Government silent on vaccine shortage reports
The Ministry of Health is refusing to respond to reports that patients seeking measles vaccinations at a Savai'i hospital were turned away or if hospitals are struggling with surging demand following a national epidemic.
At Safotu Hospital on Sunday night, there was a crush of people photographed waiting in line to receive vaccinations after reports of a shipment of vaccines having arrived, witnesses told this newspaper and provided photographic evidence.
But when the Samoa Observer visited the same clinic on Monday mid-morning it was deserted.
A senior nurse at the hospital, who spoke on the condition of anonymity because she was not authorised to speak to the media, said:
“We had to send people who came in to get vaccinated because we had finished the supply of vaccine that was delivered to us from Apia over the weekend
“We’ve had a lot of people coming in to get vaccinated.
“We really have no choice but to kindly ask them to go back home until we get more supply then we will continue with vaccinations.”
A lack of adequate cold storage for the vaccinations was blamed for their irregular availability at the Savaii hospital.
But in Upolu, Mr. Charles Mansfield said his 50-year-old wife, was refused a vaccine at the national hospital at Moto'otua on Monday afternoon because of her age.
She had requested a vaccine as she did not know if she had ever received immunisation as a child.
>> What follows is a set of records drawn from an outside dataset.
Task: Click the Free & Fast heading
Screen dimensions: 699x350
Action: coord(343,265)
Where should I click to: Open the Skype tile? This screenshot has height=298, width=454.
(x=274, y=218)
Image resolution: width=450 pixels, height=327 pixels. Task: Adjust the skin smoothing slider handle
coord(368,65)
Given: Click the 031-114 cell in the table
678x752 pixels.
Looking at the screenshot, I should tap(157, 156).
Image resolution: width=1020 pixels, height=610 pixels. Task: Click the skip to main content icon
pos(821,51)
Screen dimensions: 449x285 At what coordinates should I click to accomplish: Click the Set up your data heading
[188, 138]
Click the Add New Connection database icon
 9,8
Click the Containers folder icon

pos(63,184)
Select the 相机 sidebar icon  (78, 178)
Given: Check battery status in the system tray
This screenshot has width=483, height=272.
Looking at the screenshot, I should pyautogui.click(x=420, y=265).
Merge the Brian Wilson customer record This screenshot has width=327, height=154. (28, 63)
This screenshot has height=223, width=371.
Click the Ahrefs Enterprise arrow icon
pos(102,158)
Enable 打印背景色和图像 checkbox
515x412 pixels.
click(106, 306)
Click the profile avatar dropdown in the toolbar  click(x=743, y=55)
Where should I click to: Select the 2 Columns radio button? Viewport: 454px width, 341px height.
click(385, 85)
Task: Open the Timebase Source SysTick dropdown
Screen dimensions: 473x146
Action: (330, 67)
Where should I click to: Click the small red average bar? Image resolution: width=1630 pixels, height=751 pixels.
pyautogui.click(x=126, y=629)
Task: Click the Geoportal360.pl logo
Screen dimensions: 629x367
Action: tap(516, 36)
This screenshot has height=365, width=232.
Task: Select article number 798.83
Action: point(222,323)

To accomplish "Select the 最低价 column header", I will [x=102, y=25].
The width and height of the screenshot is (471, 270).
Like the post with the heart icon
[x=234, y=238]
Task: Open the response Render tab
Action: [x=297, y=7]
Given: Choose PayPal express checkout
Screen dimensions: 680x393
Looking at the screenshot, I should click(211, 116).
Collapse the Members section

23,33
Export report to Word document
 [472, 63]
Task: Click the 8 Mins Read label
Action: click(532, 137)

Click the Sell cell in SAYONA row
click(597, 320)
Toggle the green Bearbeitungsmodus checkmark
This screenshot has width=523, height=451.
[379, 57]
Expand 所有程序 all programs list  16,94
It was impossible to independently confirm with the Ministry of Health these and other reports, including from one other regional hospital in Upolu, and another patient in Safotu who was denied a vaccine for reasons of age.
The Samoa Observer put a number of questions to the Ministry of Health in writing on Monday afternoon: whether it had been rationing the vaccine, and whether it was seeking to import more vaccines and a lack of cold storage caused the Safotu shortage.
The Ministry has repeatedly declined to answer questions from this newspaper about how it is handling the challenge of reaching patients in remote parts of the country.
Others in Savai'i, particularly at the Itu-o-Tane district, people living close to the Safotu hospital who had previously been hesitant to take in their children for vacations have crowded the district hospital in fear of being affected with measles.
Two infants were killed at the hospital after being administered a lethal mixture of expired anaesthetic and vaccination powder.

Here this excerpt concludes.